Her large-scale photographs often require several hours or days of light exposure. She chooses to work with room-sized cameras allowing the size of the resulting image to reflect the architecture in which it was made. The prolonged exposure allows her to record images that show evidence of the time passed. The resulting ephemera and movement dissolve time into the image, sometimes enabling ghostly forms to surface. These photographs don’t simply translate the real; they also reveal an intermediate world, a space of corresponding apparitions. The images radiate a fluid and otherworldly feeling that allows the gaze to drift and linger on certain details captured with startling precision.
Lutter’s mastery of time gives an alternative vision of mobility in the modern world, of the transformation of spaces, of transition, of transportation, and of the slow metamorphosis of cities. San Giorgio, Venice V: January 18, 2008, the famous venetian cathedral, Temple of Nettuno, Paestum, XIX: October 18, 2015, in the heart of Roma, or Empire State Building, III: November 28, 2014 are examples of landscapes that will be presented in this exhibition.
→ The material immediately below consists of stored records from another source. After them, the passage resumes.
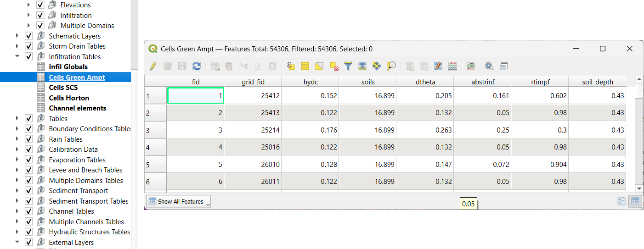Image resolution: width=644 pixels, height=249 pixels.
Task: Uncheck the Storm Drain Tables group
Action: pos(28,46)
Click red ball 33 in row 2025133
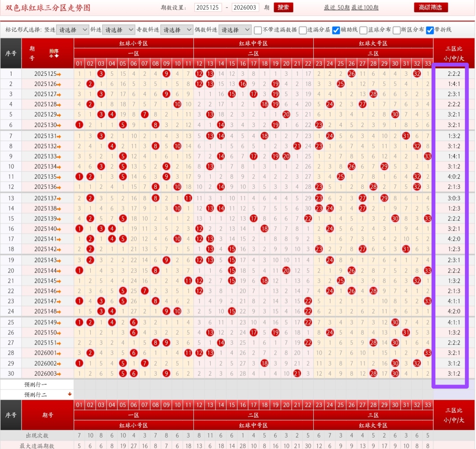476x449 pixels. pos(427,156)
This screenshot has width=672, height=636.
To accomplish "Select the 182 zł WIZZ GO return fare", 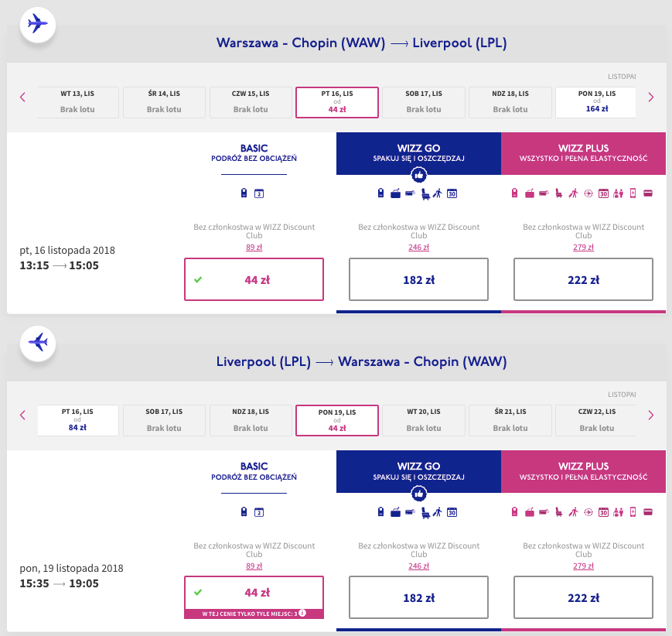I will (418, 597).
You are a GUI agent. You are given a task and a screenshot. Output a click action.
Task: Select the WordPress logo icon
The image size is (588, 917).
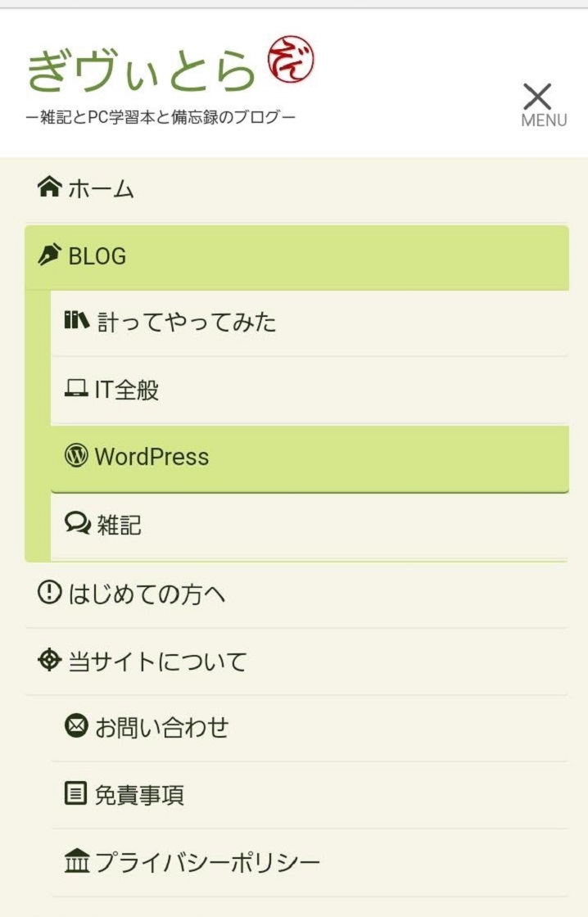coord(77,456)
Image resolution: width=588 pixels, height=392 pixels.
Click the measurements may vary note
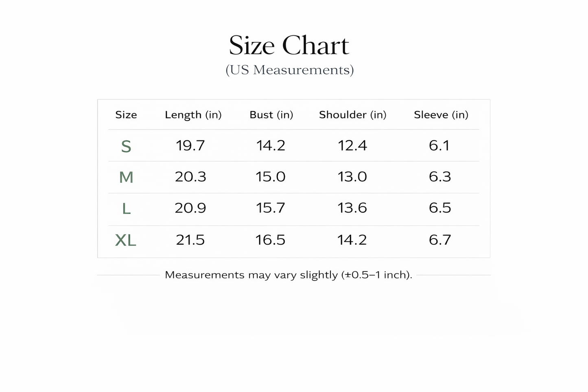[x=289, y=275]
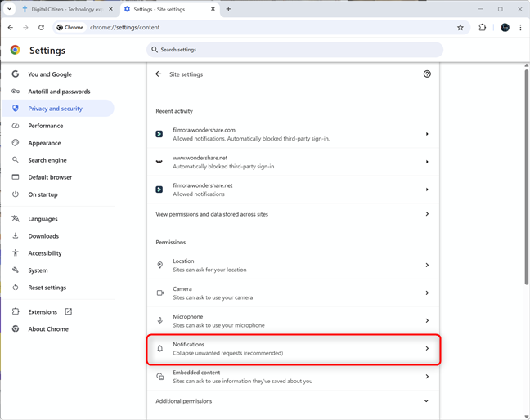The height and width of the screenshot is (420, 530).
Task: Click the Search settings field
Action: [x=294, y=50]
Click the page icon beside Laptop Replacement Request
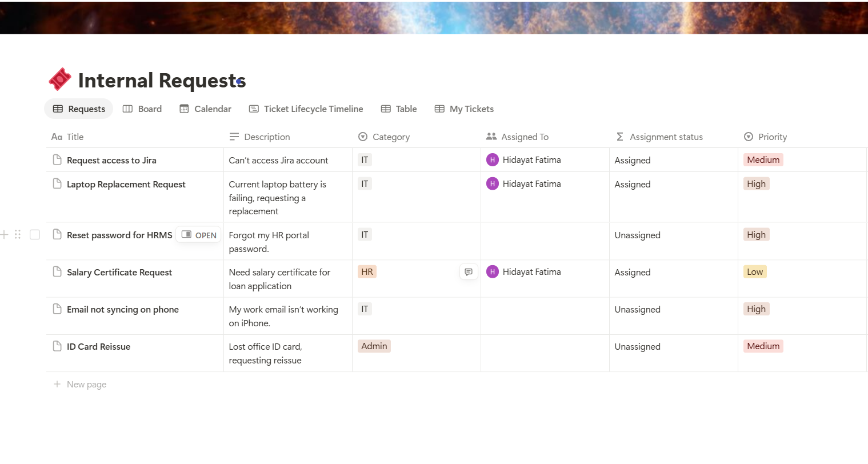 click(x=57, y=184)
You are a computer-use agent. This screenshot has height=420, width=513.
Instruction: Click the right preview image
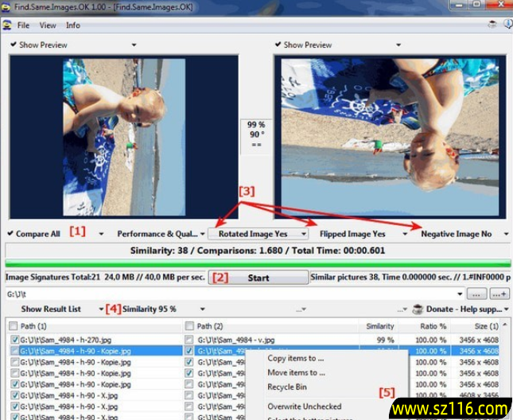pyautogui.click(x=389, y=137)
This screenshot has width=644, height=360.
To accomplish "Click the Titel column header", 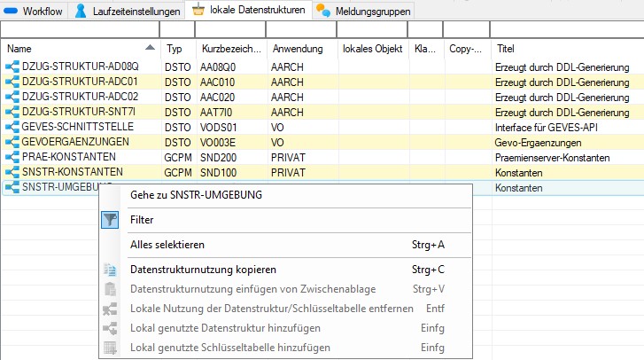I will coord(567,49).
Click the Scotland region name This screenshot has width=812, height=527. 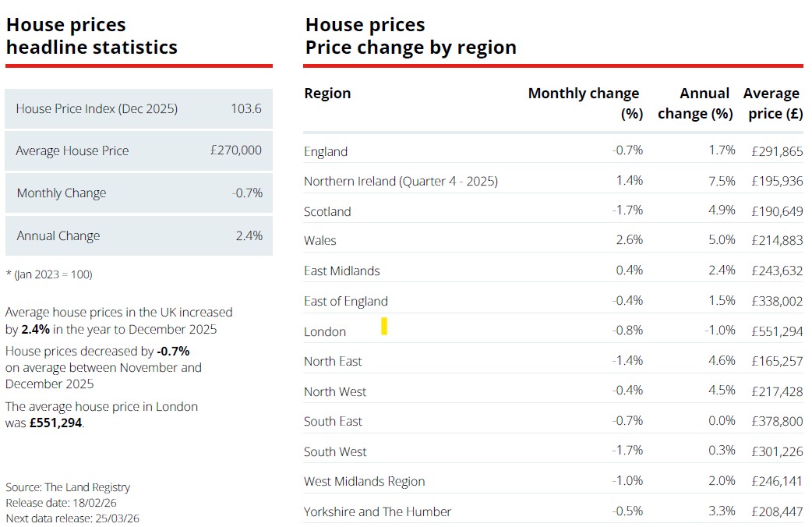[x=327, y=211]
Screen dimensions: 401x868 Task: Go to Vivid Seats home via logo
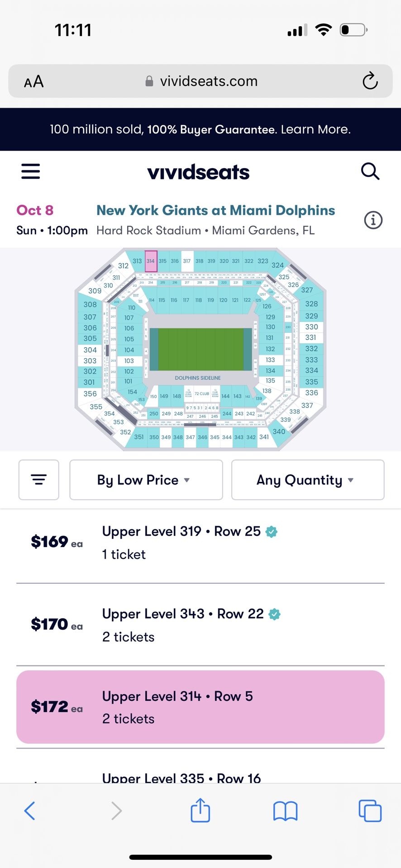pyautogui.click(x=198, y=172)
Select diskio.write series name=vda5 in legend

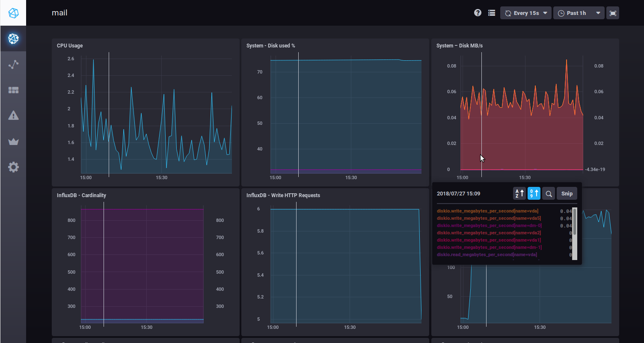(489, 219)
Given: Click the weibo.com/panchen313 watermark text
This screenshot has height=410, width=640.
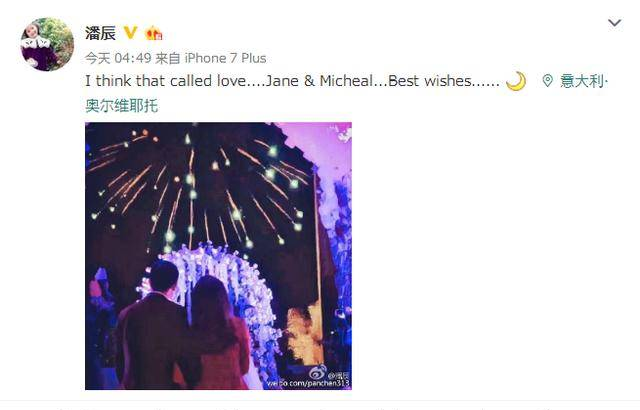Looking at the screenshot, I should (x=308, y=383).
For this exhibition, Vera Lutter reveals also a photograph of her project called Clock Tower. This project took place in a building on Main Street n°1 in Brooklyn, New York, which is topped by a monumental clock tower. Constructed in 1914 on a rectangular footprint, each side of the building points to one of the four cardinal directions of the compass. The Clock Tower building is perfectly square, and each of the four sides houses a gigantic clockface. Backed with clear glass, the clocks allow for an exchange of light. During the day the large clock-windows illuminate the space within, and at night the interior space illuminates the clock faces. Through the clocks, views of four different New York neighborhoods are visible. The spinning indicators of the clocks interrupt each view and give evidence to the passage of time. In this space, Lutter recorded the four different vistas framed by the spinning indicators using a room-sized camera obscura.
Vera Lutter was born in Germany, near Düsseldorf. She studied sculpture in Munich, then received her MFA in Photography and Related Media in 1995 at the School for Visual Arts in New York, where she lives today. Her work has been the focus of large museum exhibitions at the Kunsthalle in Basel, the Kunsthaus Graz, the Dia:Beacon in New York, Le Carré d’Art in Nîmes, and recently at the Museum of Fine Arts in Houston.
Vera Lutter is represented by the Galerie Xippas in Geneva, Max Hetzler Gallery in Berlin and the Gagosian Gallery in New York and Los Angeles.